L’Organisation du Peuple en Lutte (OPL) est montée au créneau après l’annonce, par voie de presse, de sanctions imposées par le gouvernement des États-Unis à certains membres du Conseil Présidentiel de Transition (CPT), dont le Conseiller-Président Edgard Leblanc Fils. Dans une note officielle, la formation politique qualifie ces mesures de « non fondées et fantaisistes », dénonçant une décision à forte portée politique et diplomatique.
Selon l’OPL, ces sanctions seraient motivées non par des faits juridiquement établis, mais par le refus des responsables visés de se plier aux injonctions américaines dans l’exercice de leurs fonctions. Une posture que l’organisation juge incompatible avec les principes de souveraineté nationale et le droit des peuples à disposer librement de leurs dirigeants.
Tout en reconnaissant la gravité de la crise multidimensionnelle que traverse Haïti et la nécessité d’une coopération internationale accrue, l’OPL rappelle que cette coopération ne saurait se transformer en ingérence directe dans les affaires internes du pays. Elle souligne que la place historique et stratégique des États-Unis dans la région leur confère une responsabilité particulière : celle d’accompagner Haïti dans la stabilité, sans imposer de choix politiques aux autorités nationales.
L’organisation politique estime que les sanctions annoncées constituent une violation des usages diplomatiques consacrés, notamment ceux régis par la Convention de Vienne, et s’inscrivent dans une logique de pression politique disproportionnée.
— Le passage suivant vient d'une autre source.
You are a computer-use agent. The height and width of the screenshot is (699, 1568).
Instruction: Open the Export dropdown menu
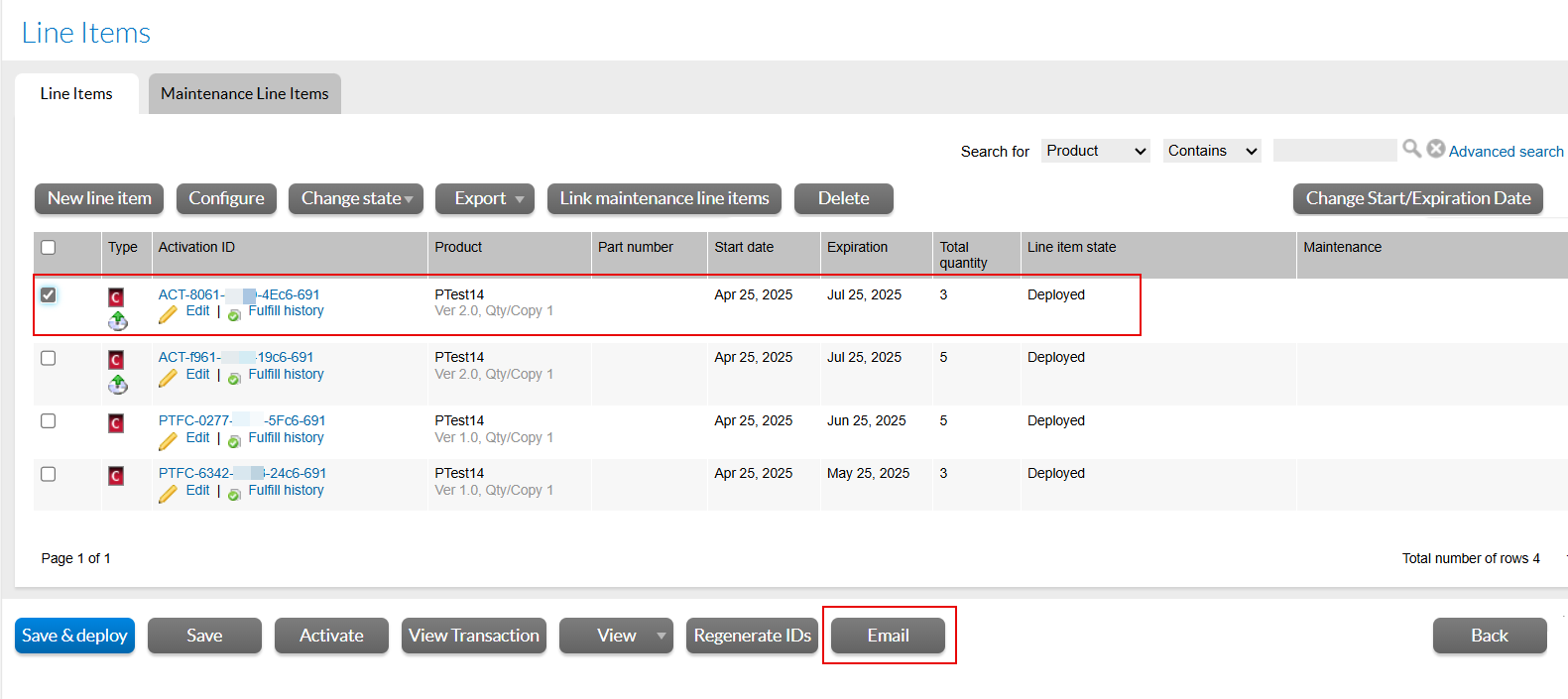(485, 198)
Elle dénonce en particulier toute tentative d’assimilation du Conseiller-Président Edgard Leblanc Fils à des mouvements criminels armés, qualifiant cette approche de dangereuse banalisation des crimes perpétrés par les gangs qui terrorisent la population haïtienne.
Pour l’OPL, Edgard Leblanc Fils demeure un acteur politique majeur, ancien Coordonnateur général du parti et ancien Président de l’Assemblée nationale, dont le parcours institutionnel ne saurait être éclaboussé par des accusations sans fondement. Elle estime que toucher à sa réputation et à son honneur relève davantage d’un marchandage politique que d’une démarche diplomatique responsable, d’autant plus que les autorités américaines lui avaient, à un moment donné, accordé un visa de courtoisie.
Dans ce contexte tendu, l’OPL appelle au respect de la liberté de décision politique du peuple haïtien, rappelant que cette liberté est un acquis historique depuis 1803. Elle met en garde contre toute pression extérieure susceptible de fragiliser davantage la transition en cours et d’aggraver la crise de confiance entre les partenaires internationaux et les institutions haïtiennes.
En conclusion, l’Organisation du Peuple en Lutte réaffirme son attachement à l’indépendance nationale et au courage de celles et ceux qui continuent de défendre la souveraineté d’Haïti. Dans un message à forte charge symbolique, elle exprime l’espoir qu’au-delà des tensions actuelles, « demain sera un autre pays », fondé sur la dignité, le respect mutuel et la coopération équilibrée entre Haïti et la communauté internationale.